We knew that this architectural debt would slow down our future development. For example, if we wanted to add a new feature to the navigation bar that appeared at the top of the user interface, we would need to build it twice: once in each front-end bundle. We would also be unable to share state between the two applications, so our ability to build features that crossed the architectural boundary of the two front-ends would be impaired. For these reasons, we decided to follow up by fully merging the two front-ends into one.

Both front-ends were written in React. To merge them, we first had to harmonize all dependencies across both apps, from React on down to the most minor library, and then use the same package.json and Webpack config files to build both. From there, we set about converting the entire Hivy front-end into a React component that could be nested into the larger Q front-end instead of being bundled as a separate application.

When we switched from serving two front-ends to one front-end, users didn’t notice any difference.

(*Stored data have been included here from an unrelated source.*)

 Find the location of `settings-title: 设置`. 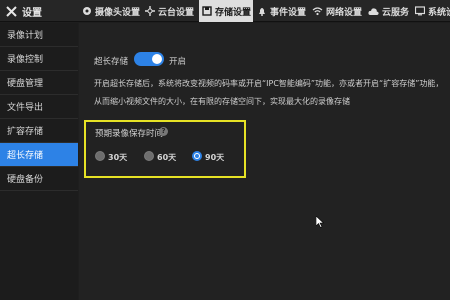

settings-title: 设置 is located at coordinates (39, 11).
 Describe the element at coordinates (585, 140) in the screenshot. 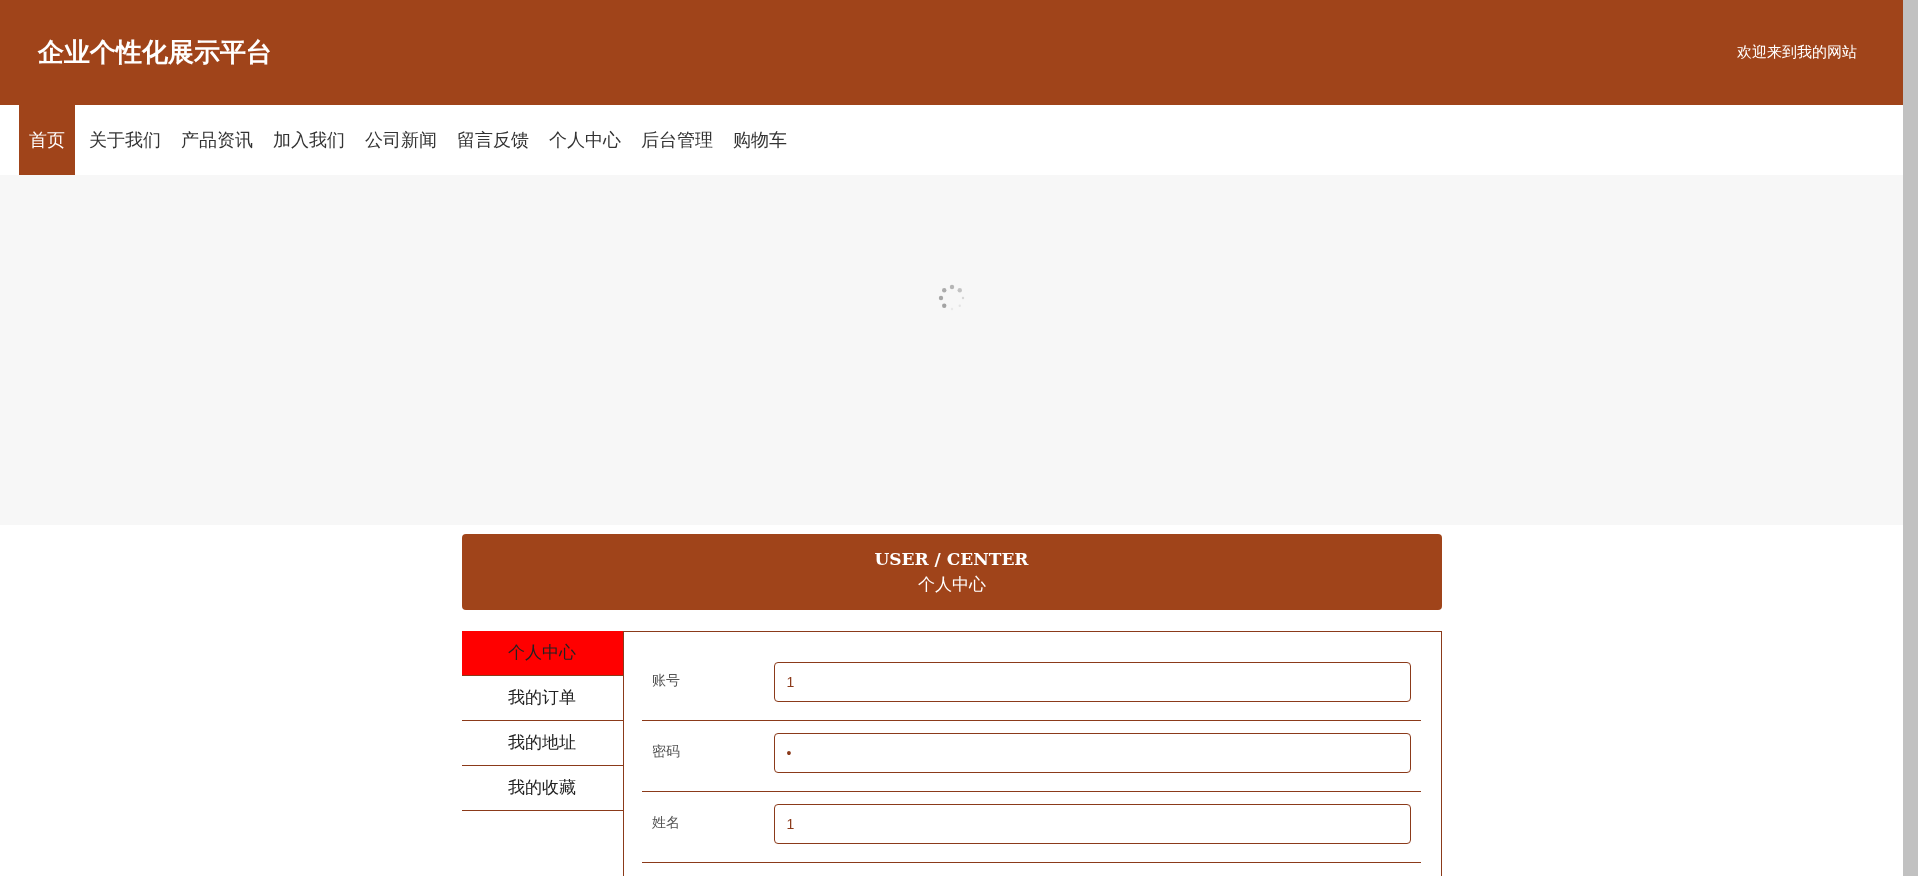

I see `nav-tab: 个人中心` at that location.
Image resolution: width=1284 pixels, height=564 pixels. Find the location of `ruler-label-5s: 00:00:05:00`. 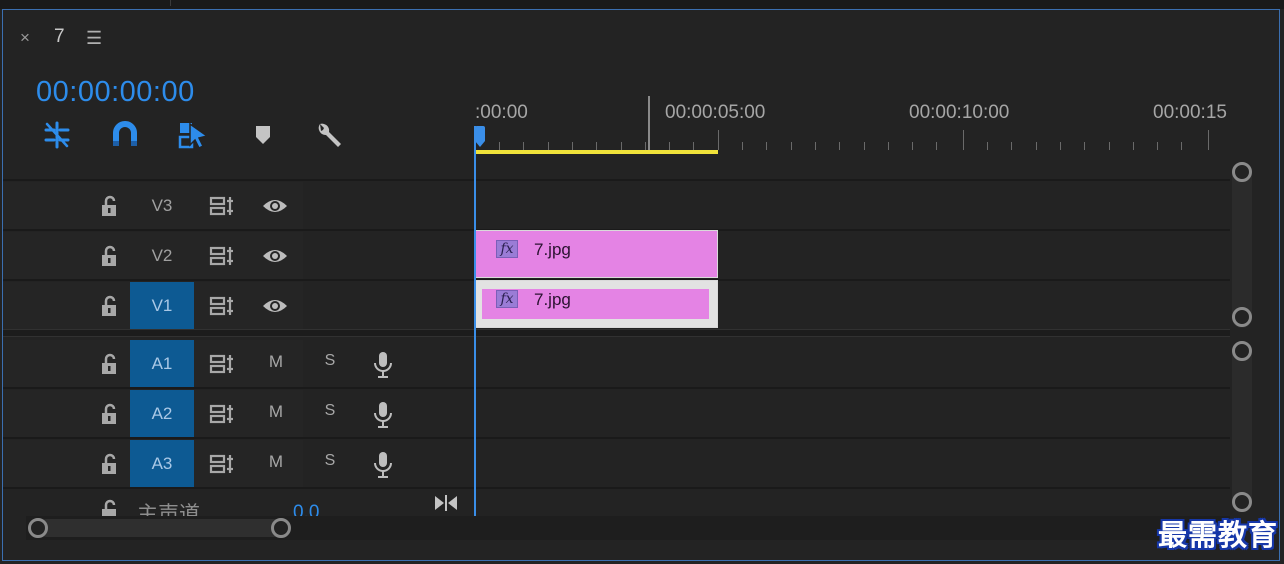

ruler-label-5s: 00:00:05:00 is located at coordinates (716, 112).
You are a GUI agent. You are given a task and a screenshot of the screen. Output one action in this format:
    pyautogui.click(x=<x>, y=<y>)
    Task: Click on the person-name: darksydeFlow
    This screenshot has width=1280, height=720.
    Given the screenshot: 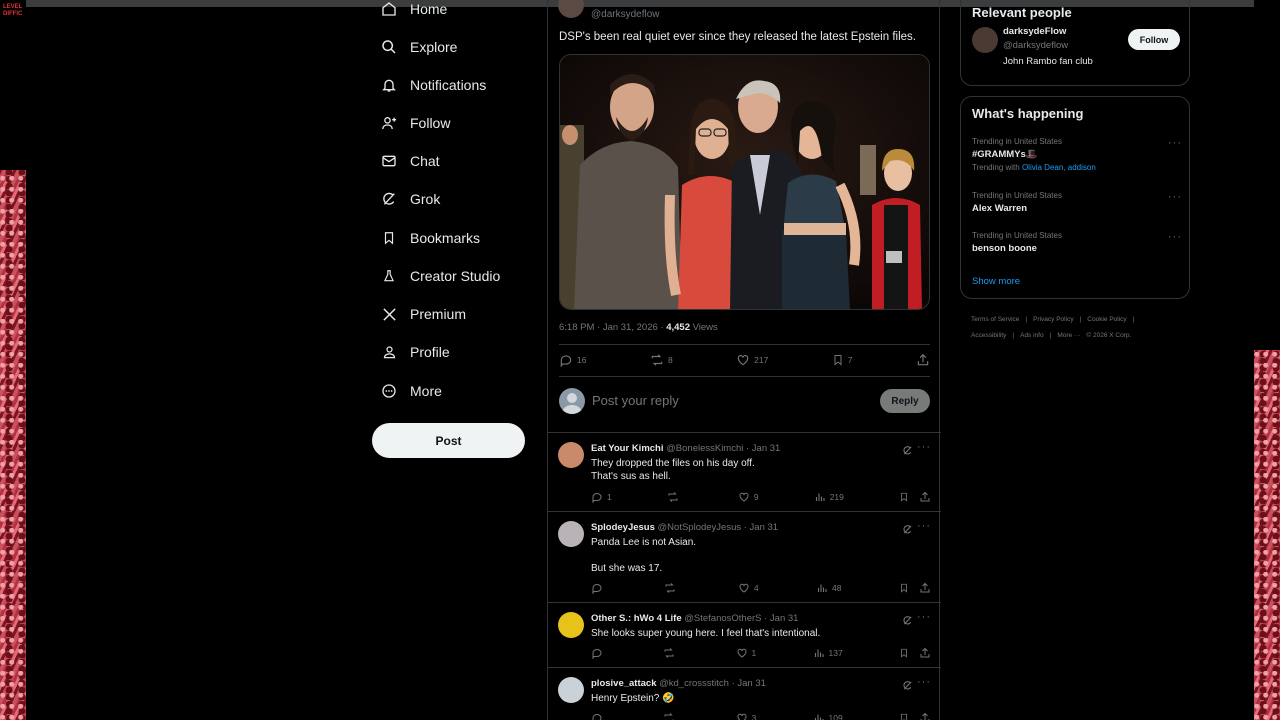 What is the action you would take?
    pyautogui.click(x=1034, y=32)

But by combining the applications into one, we were able to share state across the full experience and also ensured that our dependencies would not drift apart in the future, allowing us to more easily introduce new technologies and patterns in both apps simultaneously.

A Successful Release

After overcoming these and many other hurdles over an eight-month development cycle, we were able to successfully retire the standalone Hivy product and release our fully-integrated Task Management feature to the world in April of 2019. We’ve turned our attention to deepening our backend integration and building new features that leverage the combined power of these two products.